# Extract provided:
============================================================

My first day of kindergarten was a hot August day in 2004, in Ms Lawson’s class.

I remember my biggest concerns were making sure I had a My Little Pony glitter backpack, a 24 pack of crayons (with the built in sharpener, of course) and being able to tie my shoes.

Within two months of starting school in North Carolina, we had our first ‘code red’ drill. Schools hesitated to use the name for what the drill was really meant to prepare us for – active school shootings.

I was 5 years old.

Managing to get a classroom of two dozen tiny, clueless kids to remain quiet and sit still in the dark is no easy feat, but Ms Lawson managed to do it. 

‘Silent hide and seek,’ she explained to us.

These drills had become part of school life, ever since April 20, 1999.

That day, five years prior to my first ‘code red drill’, I was peacefully in my mother’s womb. By the time I was born, my future was confirmed: I was part of the Columbine generation. 

The tragedy which befell Columbine High School saw two boys – who don’t deserve to be named – walk into the Colorado school armed with sawed off shotguns to murder 13 people.

It’s been 25 years since, and the tragedies have continued, year after year, with no change.

Most recently, Apalachee High School in Georgia suffered a mass shooting that killed four people and injured nine others.

Familiar condolences messages, thoughts and prayers have been issued to families of children killed while in classrooms. But nothing is different. 

Blood was spattered on the floor of Columbine High School’s library (Picture: AP)
Images of parents waiting in fear to hear if their child was killed are all too familiar (Picture: Shutterstock)

============================================================

# Jobs:
**1)** In the piece on school shooting drills, how did Ms Lawson describe the 'code red' drill to her class?
**2)** Summarize the piece on school shooting drills in two sentences.
**3)** Please reproduce the piece on school shooting drills word for word, from "I was 5 years" up to and including "managed to do it.".

============================================================

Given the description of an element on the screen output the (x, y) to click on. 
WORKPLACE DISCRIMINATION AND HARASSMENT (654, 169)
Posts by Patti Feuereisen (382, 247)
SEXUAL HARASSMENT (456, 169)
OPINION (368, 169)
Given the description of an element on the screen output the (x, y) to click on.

============================================================

# Exercise answers:
**1)** She called it 'silent hide and seek.'

**2)** The writer started kindergarten in North Carolina in 2004 and, within two months, took part in a 'code red' drill meant to prepare students for active school shootings, which Ms Lawson described to the class as 'silent hide and seek.' Such drills had been part of school life since the Columbine High School shooting on April 20, 1999, and in the 25 years since, school shootings have continued with no change, most recently at Apalachee High School in Georgia.

**3)**
I was 5 years old.

Managing to get a classroom of two dozen tiny, clueless kids to remain quiet and sit still in the dark is no easy feat, but Ms Lawson managed to do it.